第10章 そういうところも好きだよ
首を傾げるコノハは頭の中を整理していた。
自分がローに注意してからというもの、頸にキスマークなんて付けられた覚えはない。
ペンギンは嘘をついている?
いや、だとしたらローのこの怒りようはおかしい。
こうなったら本人に聞くのが一番早い。
「ねぇロー、頸にキスマークなんて…付けた?」
ペンギンの首の根っこを掴むローは、コノハの問いにクツクツと喉を鳴らす。
「あぁ。お前が寝ている時にな。

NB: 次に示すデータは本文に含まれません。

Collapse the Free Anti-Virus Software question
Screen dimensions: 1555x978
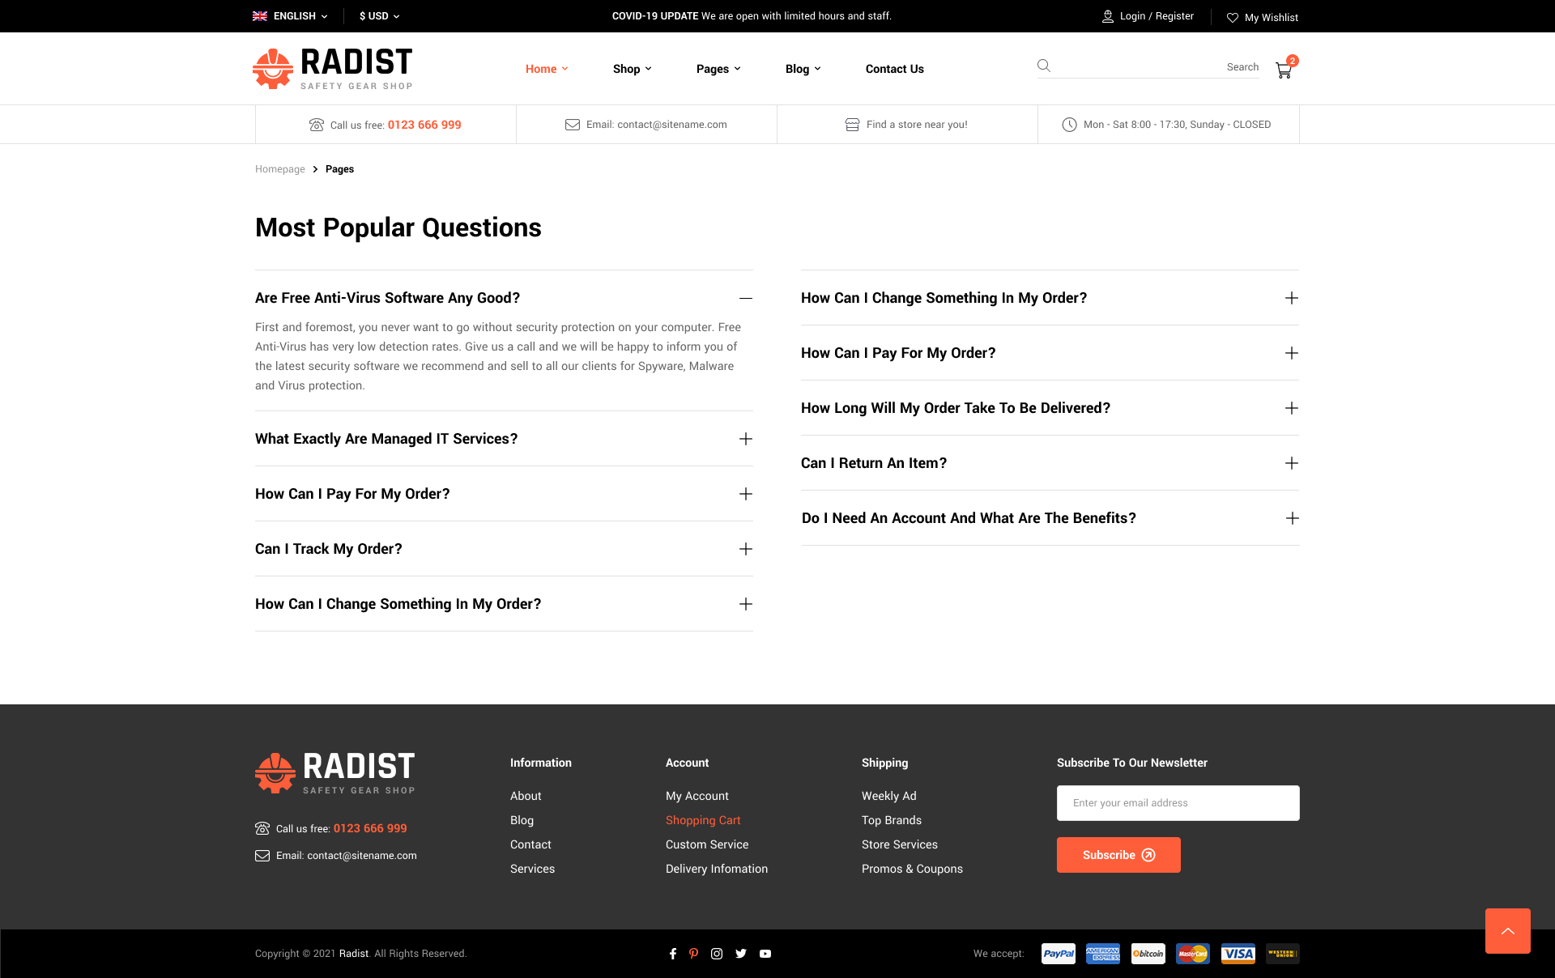coord(746,298)
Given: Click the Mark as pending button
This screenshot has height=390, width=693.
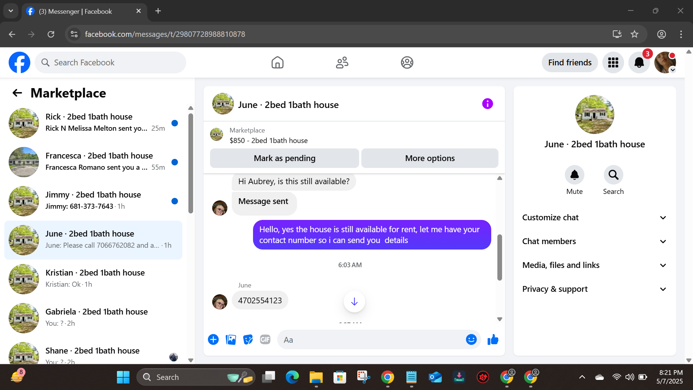Looking at the screenshot, I should click(284, 158).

」
「なっ!?」
ローは詫びれる様子など一ミリもないようだ。
その答えにコノハの顔が再び赤くなると、ベポが目を輝かせる。
「それキャプテンが噛んだの!?凄いねえ、猛獣みたい!」
呑気な白くまにコノハは肩を落とす。
みんなに茶化されるのを分かっていたからローにあれだけ言っておいたのに。
「アレ、でもコノハも猛獣みたいだね。キャプテンの首にも同じ跡がついてる。」
楽しそうに話すベポの言葉にシャチとペンギンはローの首を見る。
はだけたシャツから覗く胸と首には、コノハと同じ跡が散らばっているではないか。
「あぁ、コイツはとんでもねェ猛獣だ。お前ェらも噛まれたくなきゃ、安易に近付かないことだな。」
口元を吊り上げたローはペンギンの首を離す。
これじゃまるで公開処刑だ。
顔を赤くしたコノハはローに詰め寄る。
「ちょっと!適当なこと言わないでよ!」
吊り上げた口元が再び開かないように、ローの口へ手を伸ばすコノハ。
絶対届かないというのに手を伸ばす彼女はローの前で飛び跳ねる。
頬を膨らますコノハと目を細めてそれを見るロー。
目の前に広がる微笑ましい光景にシャチは目尻を下げる。
「キャプテン幸せそう。」
心の中で言ったはずなのに、ぽろっと出てしまった言葉にシャチの背筋が伸びる。
「テメェ、俺を馬鹿にしてんのか。」
もちろん一言一句聞き逃さなかったローはこめかみに青筋を立てている。
「とんでもないッス!あ!コノハ、ごちそうさま!ウマかった!」
これ以上事を広げたくないシャチは、いそいそと食器を片付けると逃げるようにして食堂を出ていく。
ベポとペンギンも食堂を後にするとコノハが再びローを睨みつける。
その後船内にはローを怒るコノハの声が響き渡った。